Driverless Cars – who’s to blame?
The future legal framework has been mapped out by the Law Commissions of England, Scotland and Wales and proposes major legal changes for the driverless car era.
Many cars already have driver assistance functions, and these will develop in future so that a vehicle can fully drive itself, for at least part of the journey. This will have major legal consequences and will require changes in legislation, as recommended by the Law Commission of England and Wales and the Scottish Law Commission (together the “Law Commissions”).
A recent joint report by the Law Commissions has made 75 recommendations to safely enable the evolution to Automated Driving Systems (ADSs).
The report acknowledges that when automated driving is in use, a human can no longer be the principal focus of accountability for road safety. This has ‘profound legal consequences’ for self-driving vehicles and the report recommends that a new Automated Vehicle Act is implemented to establish new regulatory regimes and the liabilities of new legal ‘actors.’
The success of this new regime depends on a clear distinction being drawn between vehicles that assist drivers and those that are fully autonomous. It is important to minimise the risk of drivers thinking they are in self-drive cars and do not need to pay much attention, while they are actually only operating with a ‘driver assist’ function. This would be helped by the introduction of new safety standards to define criteria and measure the safety of automated driving, with the aim that automated driving should cause fewer deaths and injuries than human drivers. The report also recommends that it should be a criminal offence to market unauthorised vehicles, with driver assist features, as fully automated vehicles (AVs).

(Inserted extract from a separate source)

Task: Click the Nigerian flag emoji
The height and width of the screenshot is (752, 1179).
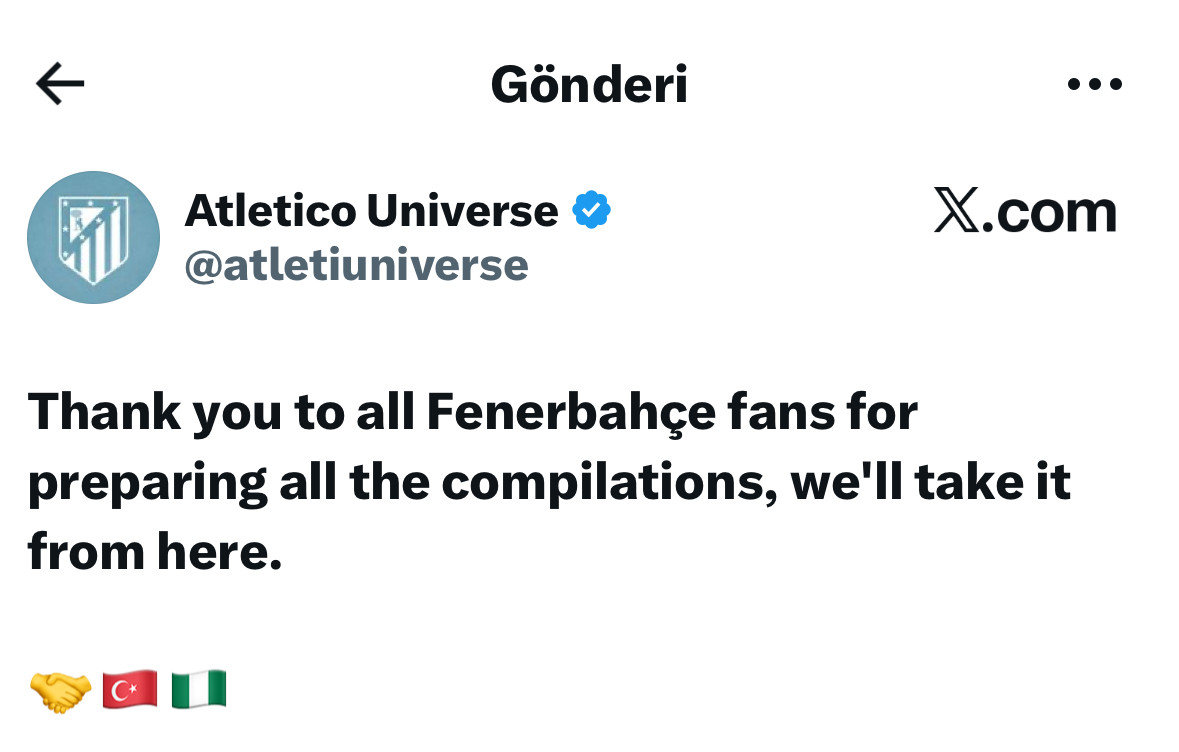Action: (x=199, y=690)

Pre-deployment Approval and Authorisation
The new regime would a involve an approval stage at international or domestic level and obtaining GB whole vehicle approval to market the vehicle. At a second stage a new regulator would authorise the ADS based on conformity with the new safety standards. Once authorised, the legal accountability shifts to the body that obtained the authorisation.
New Legal ‘Actors’
Recommendations divide liability between three legal ‘actors’:
The Authorised Self-Driving Entity (ASDE) would in most cases be the vehicle manufacturer or software developer who submits the AV for authorisation.
The ‘User-In-Charge’ – the human occupying the driving seat would not be expected to monitor the driving environment when automated driving is in use. They would not be responsible for dangerous driving or vehicle malfunctions. They would however remain responsible for transition demands and vehicle condition and safety e.g., ensuring child seat belts are worn.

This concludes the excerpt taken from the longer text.